Pixel coordinate grounding data

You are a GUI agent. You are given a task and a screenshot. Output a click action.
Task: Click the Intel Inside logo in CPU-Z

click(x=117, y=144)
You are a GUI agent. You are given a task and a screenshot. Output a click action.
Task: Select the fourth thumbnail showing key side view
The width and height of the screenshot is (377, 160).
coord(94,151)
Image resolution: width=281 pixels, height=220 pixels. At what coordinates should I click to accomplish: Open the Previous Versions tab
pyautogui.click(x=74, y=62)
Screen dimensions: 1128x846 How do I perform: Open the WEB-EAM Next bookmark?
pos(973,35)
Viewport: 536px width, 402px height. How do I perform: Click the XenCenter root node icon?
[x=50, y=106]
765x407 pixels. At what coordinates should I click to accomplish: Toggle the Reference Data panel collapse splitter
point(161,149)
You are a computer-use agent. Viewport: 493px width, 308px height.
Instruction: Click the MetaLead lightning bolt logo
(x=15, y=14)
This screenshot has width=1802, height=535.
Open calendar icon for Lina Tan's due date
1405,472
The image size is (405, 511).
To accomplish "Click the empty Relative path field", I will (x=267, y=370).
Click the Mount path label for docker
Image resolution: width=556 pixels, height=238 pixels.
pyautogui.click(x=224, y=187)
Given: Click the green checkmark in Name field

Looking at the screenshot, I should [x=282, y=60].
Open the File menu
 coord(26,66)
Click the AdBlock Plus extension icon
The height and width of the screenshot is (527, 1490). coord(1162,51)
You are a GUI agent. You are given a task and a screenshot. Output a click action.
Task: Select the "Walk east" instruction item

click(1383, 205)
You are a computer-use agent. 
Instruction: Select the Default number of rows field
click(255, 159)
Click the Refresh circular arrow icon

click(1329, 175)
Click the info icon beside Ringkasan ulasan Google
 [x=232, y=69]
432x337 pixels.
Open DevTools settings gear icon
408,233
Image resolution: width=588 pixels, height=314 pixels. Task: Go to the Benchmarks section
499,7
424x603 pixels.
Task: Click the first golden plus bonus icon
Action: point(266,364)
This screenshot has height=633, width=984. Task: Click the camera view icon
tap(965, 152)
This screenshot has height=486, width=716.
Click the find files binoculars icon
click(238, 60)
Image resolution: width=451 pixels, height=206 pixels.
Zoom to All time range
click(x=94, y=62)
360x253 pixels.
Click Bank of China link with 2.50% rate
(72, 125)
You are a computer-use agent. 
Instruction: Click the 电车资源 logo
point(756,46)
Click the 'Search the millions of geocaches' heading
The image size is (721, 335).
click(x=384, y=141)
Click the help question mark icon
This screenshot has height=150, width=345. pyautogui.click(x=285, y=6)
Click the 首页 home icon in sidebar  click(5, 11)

● ASSIGNMENT: Without changing a word, write out each entry again.

● EXERCISE RESPONSE:
You are a GUI agent. You are given a task and a screenshot. Output a click action.
Task: Click the Intel Inside logo in CPU-Z

click(x=117, y=144)
You are a GUI agent. You are given a task and a screenshot. Output a click action.
Task: Select the fourth thumbnail showing key side view
The width and height of the screenshot is (377, 160).
coord(94,151)
Image resolution: width=281 pixels, height=220 pixels. At what coordinates should I click to accomplish: Open the Previous Versions tab
pyautogui.click(x=74, y=62)
Screen dimensions: 1128x846 How do I perform: Open the WEB-EAM Next bookmark?
pos(973,35)
Viewport: 536px width, 402px height. How do I perform: Click the XenCenter root node icon?
[x=50, y=106]
765x407 pixels. At what coordinates should I click to accomplish: Toggle the Reference Data panel collapse splitter
point(161,149)
You are a computer-use agent. Viewport: 493px width, 308px height.
Instruction: Click the MetaLead lightning bolt logo
(x=15, y=14)
This screenshot has width=1802, height=535.
Open calendar icon for Lina Tan's due date
1405,472
The image size is (405, 511).
To accomplish "Click the empty Relative path field", I will (x=267, y=370).
Click the Mount path label for docker
Image resolution: width=556 pixels, height=238 pixels.
pyautogui.click(x=224, y=187)
Given: Click the green checkmark in Name field

Looking at the screenshot, I should [x=282, y=60].
Open the File menu
 coord(26,66)
Click the AdBlock Plus extension icon
The height and width of the screenshot is (527, 1490). coord(1162,51)
You are a GUI agent. You are given a task and a screenshot. Output a click action.
Task: Select the "Walk east" instruction item

click(1383, 205)
You are a computer-use agent. 
Instruction: Select the Default number of rows field
click(255, 159)
Click the Refresh circular arrow icon

click(1329, 175)
Click the info icon beside Ringkasan ulasan Google
 [x=232, y=69]
432x337 pixels.
Open DevTools settings gear icon
408,233
Image resolution: width=588 pixels, height=314 pixels. Task: Go to the Benchmarks section
499,7
424x603 pixels.
Task: Click the first golden plus bonus icon
Action: point(266,364)
This screenshot has height=633, width=984. Task: Click the camera view icon
tap(965, 152)
This screenshot has height=486, width=716.
Click the find files binoculars icon
click(238, 60)
Image resolution: width=451 pixels, height=206 pixels.
Zoom to All time range
click(x=94, y=62)
360x253 pixels.
Click Bank of China link with 2.50% rate
(72, 125)
You are a computer-use agent. 
Instruction: Click the 电车资源 logo
point(756,46)
Click the 'Search the millions of geocaches' heading
The image size is (721, 335).
click(x=384, y=141)
Click the help question mark icon
This screenshot has height=150, width=345. pyautogui.click(x=285, y=6)
Click the 首页 home icon in sidebar  click(5, 11)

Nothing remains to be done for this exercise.